Article Text
Abstract
Background Despite the success ofcancer immunotherapy in the treatment of advanced cancer, the clinical benefit is limited to a subgroup of patients. One of the major challenges remains the lack of a durable anti-tumor immune response within an immunosuppressive tumor microenvironment. Cancer testis antigens (CTAs) are lucrative anti-cancer targets with restricted expression patterns and defined roles in multiple cancer hallmarks. Lactate dehydrogenase C (LDHC) is a promising target with a highly tumor-specific expression that correlates with poor prognosis in breast cancer. We previously reported that silencing LDHC improves treatment response to DNA damage response drugs through dysregulation of the DNA damage response pathway. Here, we investigated the effect of LDHC silencing on the immune response to gain insight into the potential benefit of combining LDHC targeting with immunotherapy.
Materials and Methods Breast cancer transcriptomic data from TCGA and METABRIC were used to assess LDHC expression and association with cytotoxic T lymphocyte (CTL) infiltration.

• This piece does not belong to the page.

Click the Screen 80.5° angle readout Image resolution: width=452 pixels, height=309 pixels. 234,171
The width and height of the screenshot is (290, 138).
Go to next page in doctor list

LDHC silencing of breast cancer cell lines was followed by analysis of immune-related gene expression (RT2 Profiler Cancer Inflammation & Immunity Crosstalk array), cytokine protein secretion (ProteomeProfiler cytokine antibody array) and immune checkpoint expression (flow cytometry). Finally, T cell activation within a co-culture model with LDHC-silenced cells was determined by IFN-γ ELISpot.

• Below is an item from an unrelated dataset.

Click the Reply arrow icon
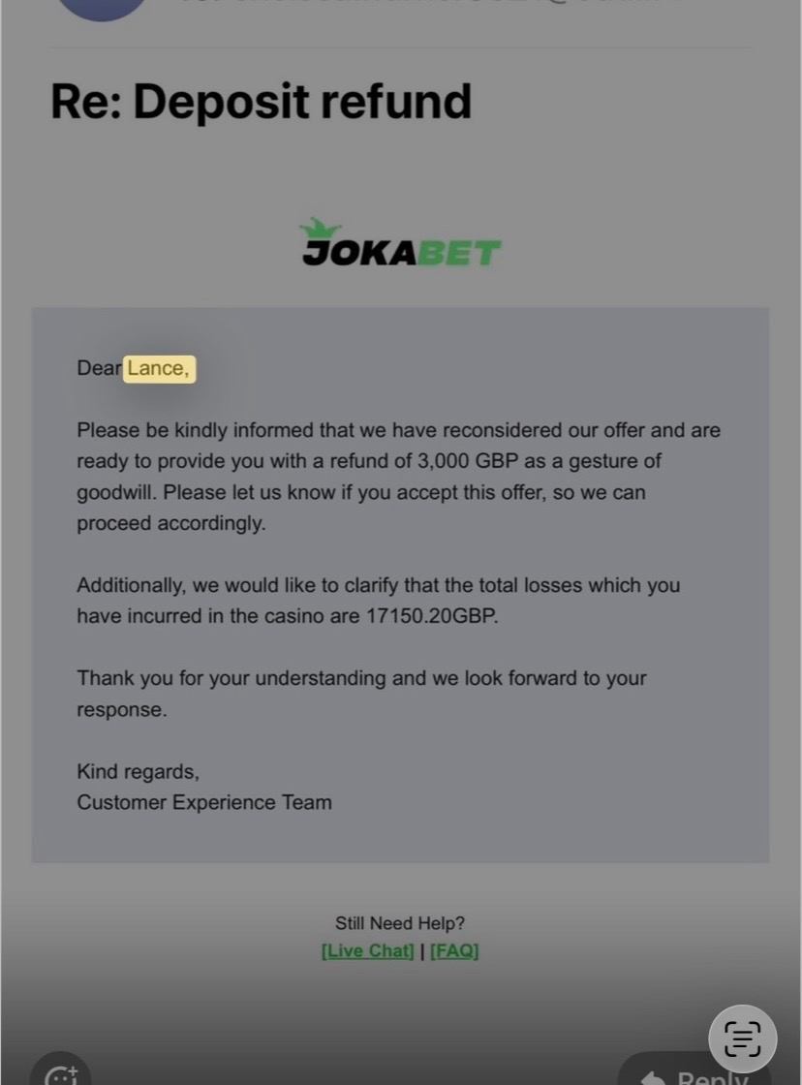pos(653,1077)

Results Transcriptomic analysis demonstrated a higher LDHC expression in basal-like and HER2-enriched breast tumors than in luminal tumors, and a significantly poorer overall and disease-specific survival for LDHC expressing tumors. Tumor Immune Dysfunction and Exclusion (TIDE) analysis showed that high LDHC expression in Her2 (TIDE score=1.97, p=0.049) and triple negative breast tumors (TIDE score=0.466, p=0.642) dampens the beneficial effect of CTLs on overall survival. Concurrently, LDHC silencing of breast cancer cells induced substantial dysregulation of immunosuppressive cytokines. Furthermore, gene ontology analysis of differentially expressed immune-related genes and secreted cytokines predicted that LDHC silencing upregulates the granzyme-mediated cell death pathway; T cell proliferation, activation and differentiation; cytolysis and interferon gamma production while downregulating TLR signaling pathway, macrophage activation, natural killer cell activation, and monocyte and lymphocyte chemotaxis. In addition, LDHC silencing reduced the expression of the PD-L1 and Gal-9 immune checkpoint ligands, suggesting additional levels of immunomodulation. In line with these observations, functional analysis confirmed that LDHC silencing affects T cell activation in a co-culture setting.

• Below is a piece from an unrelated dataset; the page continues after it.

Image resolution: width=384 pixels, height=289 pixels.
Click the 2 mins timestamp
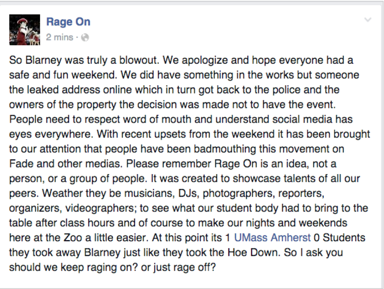click(59, 37)
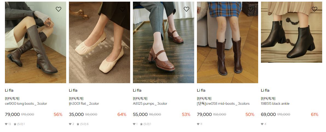
Task: Toggle wishlist heart on ljh3001 flat photo
Action: (x=123, y=9)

Conclusions Our current findings suggest that targeting LDHC may have a dual anti-cancer benefit, impairing tumor cell survival while supporting a favorable tumor immune microenvironment. As such, LDHC-based therapy could potentially improve clinical outcome when used in combination with DNA damage response drugs or immunotherapy.
Disclosure Information A. Naik: None. R. Thomas: None. J. Decock: None.